We know that you will do this not as individuals who started out from positions of privilege at all, but rather, as citizen leaders who know exactly what it means to be on the margins, to make the hard journey each day toward improved circumstances and higher achievement, people who have discovered in yourselves the depths of courage and resilience and determination to persist and prevail despite setbacks and many trials along the way.
The world does not need more leaders who have never struggled, who always had someone else greasing their wheels; what the world needs most of all are leaders who know the pain and struggle of the people in the community, who take nothing for granted, who know their power not as a privilege of birth but as a right that has been earned by hard work and perseverance each and every day.
The world does need leaders who will stare down the forces of evil and hatred. Your Trinity education expects you to be such leaders, to be voices for those who have no voice, to confront the violence against human dignity that is the hallmark of oppression whether it be white supremacy or anti-semitism or Islamophopia or hatred of immigrants or sexual violence or diminishment of women or homophobia or mocking of persons with different abilities and talents and needs. Trinity does expect you to be leaders who will bring hope and relief to places of fear and sorrow, who will be agents of truth in an age full of scandalous lies, who will seek power rightfully and righteously to exercise courageously on behalf of your communities.
You will wear these learned robes as symbols of your power, as armor on the days when the world will try to diminish your intelligence or influence or right to be in whatever place you choose to be.

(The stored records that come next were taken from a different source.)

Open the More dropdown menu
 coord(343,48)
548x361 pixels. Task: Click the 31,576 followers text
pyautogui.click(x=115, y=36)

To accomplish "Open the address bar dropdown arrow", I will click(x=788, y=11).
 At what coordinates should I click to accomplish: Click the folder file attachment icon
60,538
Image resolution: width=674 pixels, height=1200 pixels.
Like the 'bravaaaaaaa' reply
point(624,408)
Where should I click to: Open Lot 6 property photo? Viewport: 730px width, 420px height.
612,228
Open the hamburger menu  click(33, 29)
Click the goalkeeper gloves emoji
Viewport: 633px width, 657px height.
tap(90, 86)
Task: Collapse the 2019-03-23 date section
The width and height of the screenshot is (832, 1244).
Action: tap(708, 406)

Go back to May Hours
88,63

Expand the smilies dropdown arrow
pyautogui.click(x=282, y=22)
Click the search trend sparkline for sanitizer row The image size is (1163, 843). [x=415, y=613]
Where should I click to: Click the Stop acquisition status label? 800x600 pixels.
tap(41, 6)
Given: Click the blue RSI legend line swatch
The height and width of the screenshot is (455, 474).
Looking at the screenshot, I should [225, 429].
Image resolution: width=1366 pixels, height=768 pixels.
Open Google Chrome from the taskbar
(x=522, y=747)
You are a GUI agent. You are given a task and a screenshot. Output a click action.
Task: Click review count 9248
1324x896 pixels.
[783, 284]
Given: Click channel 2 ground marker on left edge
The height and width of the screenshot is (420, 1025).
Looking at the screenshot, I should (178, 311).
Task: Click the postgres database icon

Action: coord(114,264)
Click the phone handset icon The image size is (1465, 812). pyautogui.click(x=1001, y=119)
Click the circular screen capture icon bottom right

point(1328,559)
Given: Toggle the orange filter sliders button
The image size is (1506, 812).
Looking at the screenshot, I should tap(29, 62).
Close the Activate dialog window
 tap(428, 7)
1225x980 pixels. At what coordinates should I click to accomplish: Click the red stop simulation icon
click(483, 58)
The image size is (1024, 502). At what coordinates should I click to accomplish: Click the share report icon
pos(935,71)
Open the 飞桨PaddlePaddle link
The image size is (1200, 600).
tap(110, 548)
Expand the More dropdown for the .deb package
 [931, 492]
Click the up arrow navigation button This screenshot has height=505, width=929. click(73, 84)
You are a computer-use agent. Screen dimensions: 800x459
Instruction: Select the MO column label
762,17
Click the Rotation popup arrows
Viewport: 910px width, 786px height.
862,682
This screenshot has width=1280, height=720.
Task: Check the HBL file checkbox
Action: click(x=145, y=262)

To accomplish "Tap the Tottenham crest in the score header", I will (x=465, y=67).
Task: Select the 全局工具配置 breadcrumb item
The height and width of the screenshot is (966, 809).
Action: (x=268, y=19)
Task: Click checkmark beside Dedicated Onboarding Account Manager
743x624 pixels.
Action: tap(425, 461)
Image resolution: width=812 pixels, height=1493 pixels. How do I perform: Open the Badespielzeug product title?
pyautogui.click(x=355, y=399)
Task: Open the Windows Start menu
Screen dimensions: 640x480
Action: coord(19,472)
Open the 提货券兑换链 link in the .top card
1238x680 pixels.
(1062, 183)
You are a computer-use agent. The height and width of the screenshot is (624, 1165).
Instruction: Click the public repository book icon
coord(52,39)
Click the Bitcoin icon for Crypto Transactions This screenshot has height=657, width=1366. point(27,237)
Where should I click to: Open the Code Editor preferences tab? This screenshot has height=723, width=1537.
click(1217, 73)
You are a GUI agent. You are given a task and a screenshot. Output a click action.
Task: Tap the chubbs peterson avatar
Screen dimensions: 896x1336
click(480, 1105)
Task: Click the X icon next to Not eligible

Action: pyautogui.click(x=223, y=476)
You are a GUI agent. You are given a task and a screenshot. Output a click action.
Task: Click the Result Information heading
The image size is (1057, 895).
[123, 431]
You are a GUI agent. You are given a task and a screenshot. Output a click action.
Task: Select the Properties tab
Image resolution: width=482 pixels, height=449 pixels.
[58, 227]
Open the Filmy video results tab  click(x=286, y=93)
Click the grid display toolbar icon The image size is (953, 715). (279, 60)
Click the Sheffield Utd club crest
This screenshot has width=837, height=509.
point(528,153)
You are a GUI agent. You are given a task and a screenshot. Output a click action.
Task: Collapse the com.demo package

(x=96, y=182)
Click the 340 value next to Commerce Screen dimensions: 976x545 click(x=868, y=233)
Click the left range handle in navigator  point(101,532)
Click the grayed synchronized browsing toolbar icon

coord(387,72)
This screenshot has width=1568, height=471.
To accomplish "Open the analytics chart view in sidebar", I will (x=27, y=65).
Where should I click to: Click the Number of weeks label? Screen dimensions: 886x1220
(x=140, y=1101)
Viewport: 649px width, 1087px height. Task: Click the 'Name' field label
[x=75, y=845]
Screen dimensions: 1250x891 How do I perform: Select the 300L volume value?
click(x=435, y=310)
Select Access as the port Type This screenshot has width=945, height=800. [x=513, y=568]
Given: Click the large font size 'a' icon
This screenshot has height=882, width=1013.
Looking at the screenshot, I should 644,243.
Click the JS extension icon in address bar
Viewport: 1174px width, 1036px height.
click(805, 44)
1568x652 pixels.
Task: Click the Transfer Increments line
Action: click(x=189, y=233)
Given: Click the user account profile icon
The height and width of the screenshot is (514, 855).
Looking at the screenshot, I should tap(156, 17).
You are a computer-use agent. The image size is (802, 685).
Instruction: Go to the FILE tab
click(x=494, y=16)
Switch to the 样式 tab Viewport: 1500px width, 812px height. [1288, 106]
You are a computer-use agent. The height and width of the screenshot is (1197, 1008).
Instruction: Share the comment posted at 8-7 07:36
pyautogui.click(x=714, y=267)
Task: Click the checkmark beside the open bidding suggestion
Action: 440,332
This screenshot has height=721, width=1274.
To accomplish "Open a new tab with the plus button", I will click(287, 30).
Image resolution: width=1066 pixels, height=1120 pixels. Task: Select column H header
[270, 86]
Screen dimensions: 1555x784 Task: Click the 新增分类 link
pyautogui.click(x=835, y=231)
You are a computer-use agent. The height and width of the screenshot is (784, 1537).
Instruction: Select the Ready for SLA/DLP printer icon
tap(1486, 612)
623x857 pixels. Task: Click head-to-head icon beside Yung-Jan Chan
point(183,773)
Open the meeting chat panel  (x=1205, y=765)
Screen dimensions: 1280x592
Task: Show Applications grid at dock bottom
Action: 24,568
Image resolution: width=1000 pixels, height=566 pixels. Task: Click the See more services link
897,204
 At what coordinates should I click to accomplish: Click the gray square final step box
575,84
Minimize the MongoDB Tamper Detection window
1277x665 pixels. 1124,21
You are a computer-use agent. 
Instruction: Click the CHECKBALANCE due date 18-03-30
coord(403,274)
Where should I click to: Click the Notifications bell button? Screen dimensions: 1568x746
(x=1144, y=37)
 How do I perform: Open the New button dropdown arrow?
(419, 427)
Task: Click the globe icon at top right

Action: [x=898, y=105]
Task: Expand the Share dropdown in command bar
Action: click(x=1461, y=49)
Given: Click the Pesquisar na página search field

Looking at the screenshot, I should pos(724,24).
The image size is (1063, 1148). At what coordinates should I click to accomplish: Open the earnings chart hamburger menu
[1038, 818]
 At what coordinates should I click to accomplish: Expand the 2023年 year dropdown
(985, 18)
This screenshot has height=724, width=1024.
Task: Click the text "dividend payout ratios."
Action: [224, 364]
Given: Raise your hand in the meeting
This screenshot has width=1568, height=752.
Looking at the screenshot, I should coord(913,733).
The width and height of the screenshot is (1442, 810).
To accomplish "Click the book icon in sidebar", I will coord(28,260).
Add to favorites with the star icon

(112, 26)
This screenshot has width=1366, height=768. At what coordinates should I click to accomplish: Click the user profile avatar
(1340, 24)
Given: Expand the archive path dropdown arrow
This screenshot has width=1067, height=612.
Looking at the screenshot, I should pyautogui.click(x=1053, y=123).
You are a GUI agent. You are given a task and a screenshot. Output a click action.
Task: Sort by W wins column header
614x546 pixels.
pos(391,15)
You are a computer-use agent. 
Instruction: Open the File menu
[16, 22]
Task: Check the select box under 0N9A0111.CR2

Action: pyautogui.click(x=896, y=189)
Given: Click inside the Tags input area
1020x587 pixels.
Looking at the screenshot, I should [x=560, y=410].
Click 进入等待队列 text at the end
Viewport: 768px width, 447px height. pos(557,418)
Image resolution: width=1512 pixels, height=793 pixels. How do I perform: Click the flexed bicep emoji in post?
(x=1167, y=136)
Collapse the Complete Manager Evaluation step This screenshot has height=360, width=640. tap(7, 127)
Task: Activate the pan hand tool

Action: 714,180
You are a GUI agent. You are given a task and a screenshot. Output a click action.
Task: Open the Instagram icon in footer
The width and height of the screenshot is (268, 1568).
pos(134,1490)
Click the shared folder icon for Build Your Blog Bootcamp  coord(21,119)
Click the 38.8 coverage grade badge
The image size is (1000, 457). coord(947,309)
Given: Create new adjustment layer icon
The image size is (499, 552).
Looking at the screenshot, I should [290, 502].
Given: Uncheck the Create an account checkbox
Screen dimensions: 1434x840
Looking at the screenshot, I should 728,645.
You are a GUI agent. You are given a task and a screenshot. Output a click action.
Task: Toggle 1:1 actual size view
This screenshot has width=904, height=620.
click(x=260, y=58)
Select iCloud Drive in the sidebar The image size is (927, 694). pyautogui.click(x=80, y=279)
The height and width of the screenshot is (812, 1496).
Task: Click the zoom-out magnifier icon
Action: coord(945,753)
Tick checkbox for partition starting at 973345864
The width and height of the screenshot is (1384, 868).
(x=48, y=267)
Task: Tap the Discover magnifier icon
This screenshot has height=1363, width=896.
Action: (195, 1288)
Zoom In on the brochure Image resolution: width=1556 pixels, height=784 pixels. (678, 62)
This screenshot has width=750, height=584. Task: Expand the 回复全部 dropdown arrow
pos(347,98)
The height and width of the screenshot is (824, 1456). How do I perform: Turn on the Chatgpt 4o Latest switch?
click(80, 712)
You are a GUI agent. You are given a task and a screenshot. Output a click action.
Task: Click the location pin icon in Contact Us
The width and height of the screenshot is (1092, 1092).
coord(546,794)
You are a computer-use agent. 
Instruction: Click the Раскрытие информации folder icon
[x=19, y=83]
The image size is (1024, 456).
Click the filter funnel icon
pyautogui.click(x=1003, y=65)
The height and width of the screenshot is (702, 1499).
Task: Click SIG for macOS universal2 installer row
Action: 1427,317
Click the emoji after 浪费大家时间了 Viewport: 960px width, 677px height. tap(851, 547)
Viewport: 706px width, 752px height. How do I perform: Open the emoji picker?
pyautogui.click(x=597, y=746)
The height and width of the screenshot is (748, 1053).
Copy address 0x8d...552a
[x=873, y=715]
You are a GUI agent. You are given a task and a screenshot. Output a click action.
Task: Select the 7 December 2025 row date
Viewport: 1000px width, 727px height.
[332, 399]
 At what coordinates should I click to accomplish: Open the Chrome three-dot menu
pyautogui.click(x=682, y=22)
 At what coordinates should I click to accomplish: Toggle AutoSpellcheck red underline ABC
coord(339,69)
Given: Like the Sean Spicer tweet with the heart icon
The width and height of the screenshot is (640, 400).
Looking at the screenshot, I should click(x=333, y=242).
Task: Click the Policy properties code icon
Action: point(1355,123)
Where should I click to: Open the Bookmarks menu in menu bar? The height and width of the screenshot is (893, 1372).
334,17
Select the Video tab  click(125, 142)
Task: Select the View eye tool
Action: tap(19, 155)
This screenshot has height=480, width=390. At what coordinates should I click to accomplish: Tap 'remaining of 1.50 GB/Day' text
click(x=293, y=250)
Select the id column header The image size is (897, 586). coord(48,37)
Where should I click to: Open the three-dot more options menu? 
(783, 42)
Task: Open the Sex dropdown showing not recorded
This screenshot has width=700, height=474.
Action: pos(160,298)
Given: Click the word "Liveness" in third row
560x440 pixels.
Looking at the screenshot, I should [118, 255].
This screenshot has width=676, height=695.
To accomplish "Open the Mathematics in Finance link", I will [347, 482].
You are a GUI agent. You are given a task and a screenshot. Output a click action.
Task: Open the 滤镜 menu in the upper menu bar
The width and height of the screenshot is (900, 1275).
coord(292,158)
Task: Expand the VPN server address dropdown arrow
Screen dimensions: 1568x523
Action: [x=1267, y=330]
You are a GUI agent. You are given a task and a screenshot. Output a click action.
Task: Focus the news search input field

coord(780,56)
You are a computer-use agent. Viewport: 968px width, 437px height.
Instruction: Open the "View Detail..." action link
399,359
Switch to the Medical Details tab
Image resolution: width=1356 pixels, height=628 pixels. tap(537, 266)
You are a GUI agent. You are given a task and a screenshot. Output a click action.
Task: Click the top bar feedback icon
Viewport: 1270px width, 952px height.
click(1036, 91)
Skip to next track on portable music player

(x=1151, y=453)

You have a right to sit at the table — to sit at every table, not merely to witness history but to write the history that can and must change this society.
And in all of this, by becoming the leaders for justice we are confident you can be, you will pay the greatest tribute to all of the Sisters of Notre Dame, alumnae and alumni who came before you, the faculty and staff who contributed so much to your learning here, the great benefactors whose remarkable generosity have made your Trinity days possible. Your thanks to them will be found in the works of courage, change, hope and justice you achieve for others in the years to come.
And, as always, we pray that the strength, wisdom and love of the Trinity will be with you every step of the way.
Congratulations, seniors, Red Class of 2020!